Sieben ↗Planeten waren den ↗Sumerern bekannt. Neben ↗Merkur, ↗Venus, ↗Mars, ↗Jupiter und ↗Saturn galten im Altertum ↗Sonne und ↗Mond als Planeten. Die Bedeutung der Siebenzahl ist wohl aus der Beobachtung des ↗Himmels und der Mondzyklen entstanden. Die (planetare) Sieben-Tage-Woche war zugleich ein Viertel des 28-Tage-(Mond)Monats. Es überrascht nicht, dass die Sieben als ↗kosmische Zahl schon in der frühesten Literatur ihren Platz gefunden hat. An die Siebenzahl gebundene Mondphasenfeiern sind schon in sumerischen Texten belegt (Landesberger 99).

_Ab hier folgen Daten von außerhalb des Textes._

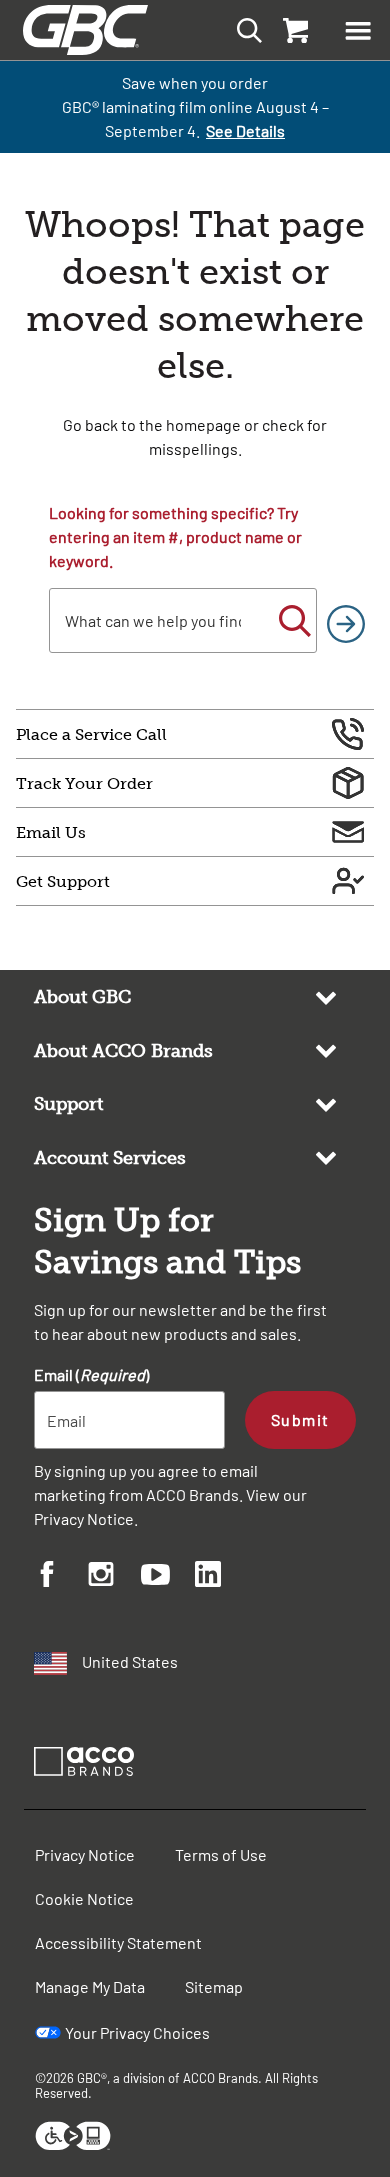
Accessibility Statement (118, 1942)
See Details (245, 130)
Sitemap (214, 1986)
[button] (358, 30)
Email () (91, 1374)
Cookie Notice (84, 1898)
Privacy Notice (84, 1518)
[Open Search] (243, 29)
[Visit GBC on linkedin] (222, 1577)
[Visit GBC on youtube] (168, 1577)
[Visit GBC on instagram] (115, 1577)
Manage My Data (90, 1986)
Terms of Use (221, 1854)
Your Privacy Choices (137, 2032)
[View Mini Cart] (294, 30)
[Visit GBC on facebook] (61, 1577)
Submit (300, 1419)
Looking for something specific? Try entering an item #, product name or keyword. (175, 536)
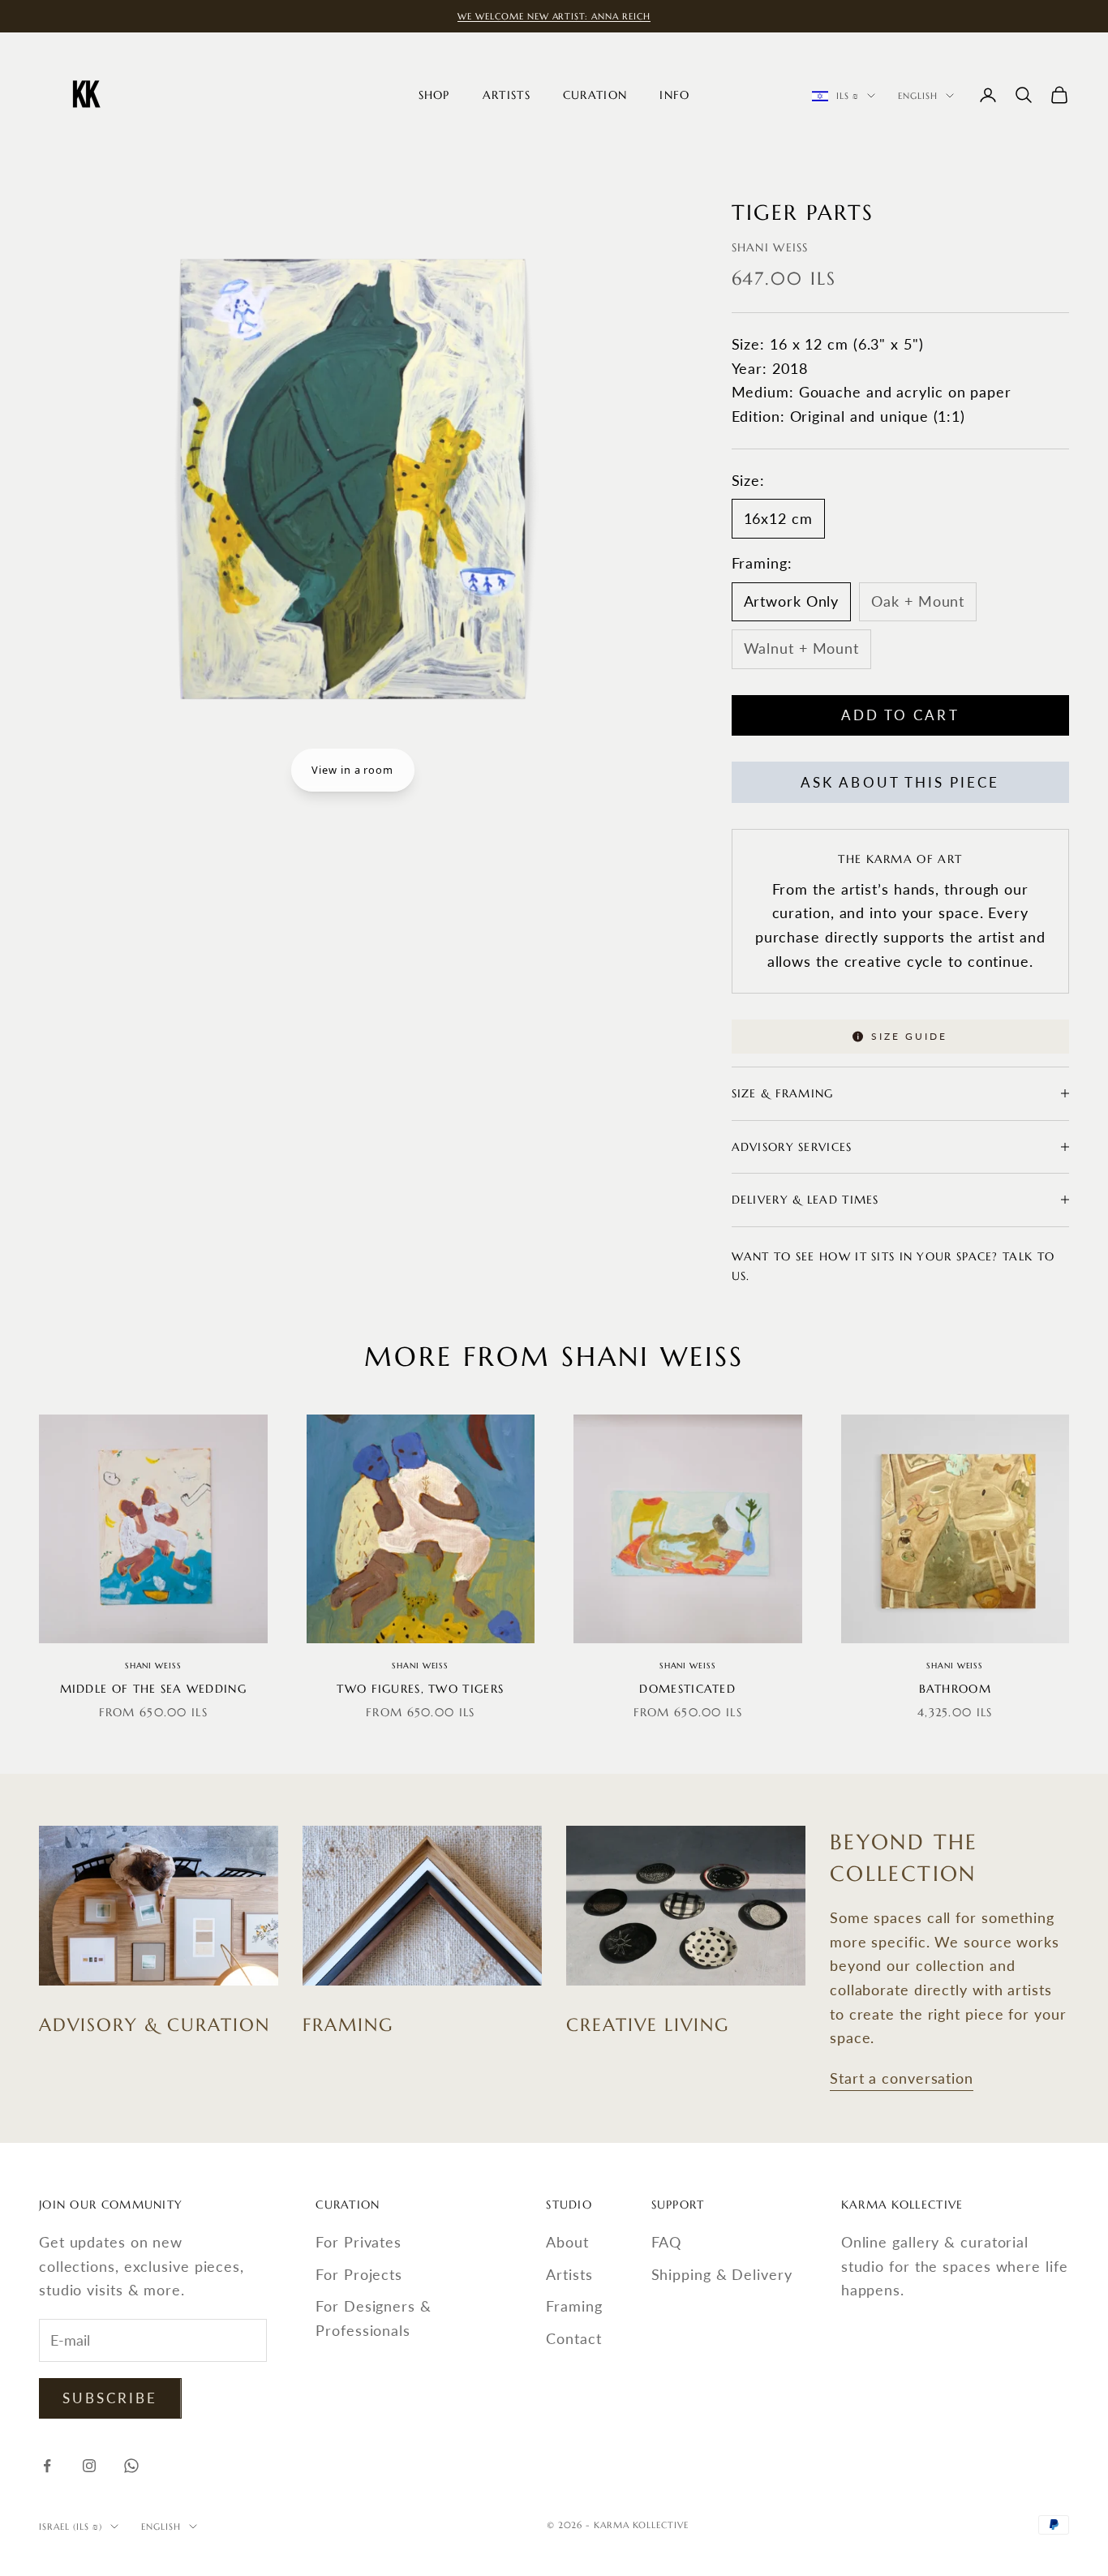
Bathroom (955, 1688)
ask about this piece (900, 782)
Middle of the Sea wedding (153, 1688)
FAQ (666, 2242)
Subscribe (110, 2397)
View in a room (352, 769)
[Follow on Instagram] (89, 2466)
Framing (574, 2306)
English (918, 95)
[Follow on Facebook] (47, 2466)
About (567, 2242)
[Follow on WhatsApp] (131, 2466)
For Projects (359, 2274)
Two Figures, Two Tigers (420, 1688)
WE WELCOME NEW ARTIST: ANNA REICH (554, 16)
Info (674, 95)
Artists (506, 95)
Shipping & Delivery (721, 2274)
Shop (434, 95)
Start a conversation (901, 2078)
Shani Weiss (770, 247)
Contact (573, 2338)
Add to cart (900, 714)
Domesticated (687, 1688)
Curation (595, 95)
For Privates (359, 2242)
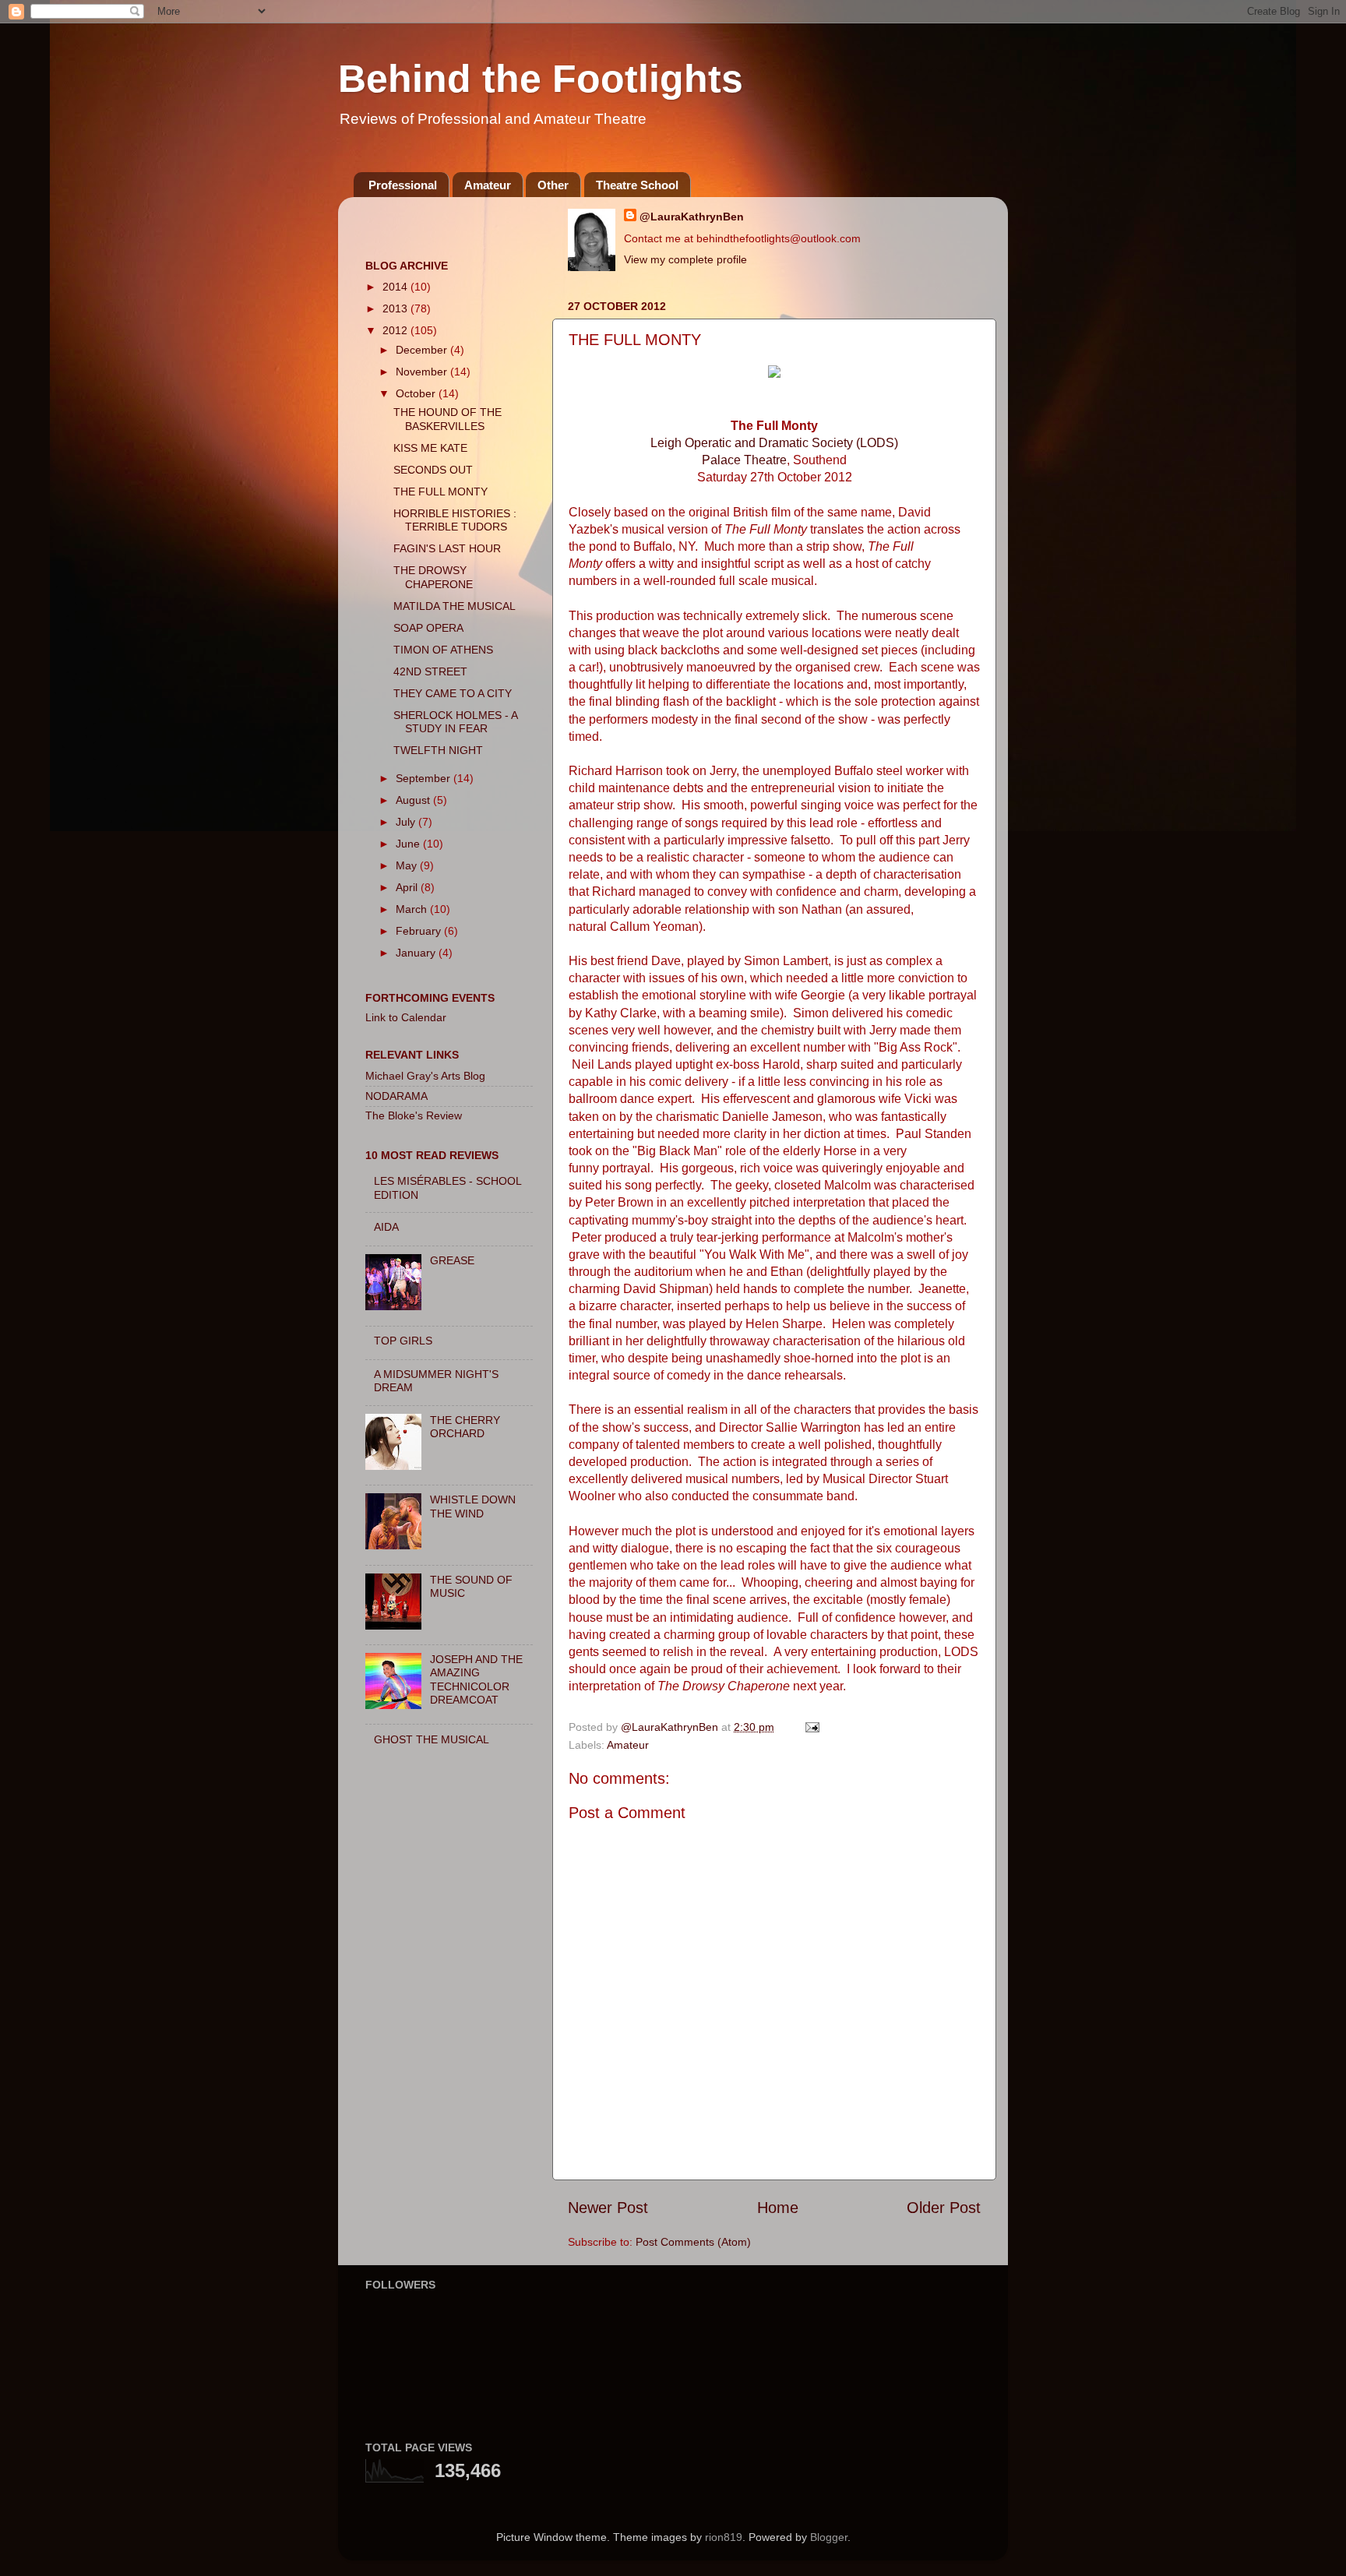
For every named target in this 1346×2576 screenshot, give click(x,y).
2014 (396, 286)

Die Sumerer kannten sieben ↗Götter, die das ↗Schicksal bestimmen1. Sieben mangelbehaftete Menschenwesen wurden geschaffen und unter das Menschenvolk gebracht2. Sieben Tage und sieben Nächte dauerte im sumerischen ↗Mythos der große Flutsturm (↗Sintflut), der alles Leben auslöschen sollte3. Sieben Tore hatte die ↗Unterwelt, sieben ↗Totenrichter sprachen Urteilssprüche4.

Auch für Umschreibung unvorstellbar gewaltiger Ausmaße wurde die Zahl Sieben symbolhaft verwandt. Der 'Siebenwind' als gewaltigster Sturm, das 'Sieben-Gebirge' als unüberwindliche Barriere, die 'sieben fernen Gegenden' als unerreichbare Ziele am Rande der Welt.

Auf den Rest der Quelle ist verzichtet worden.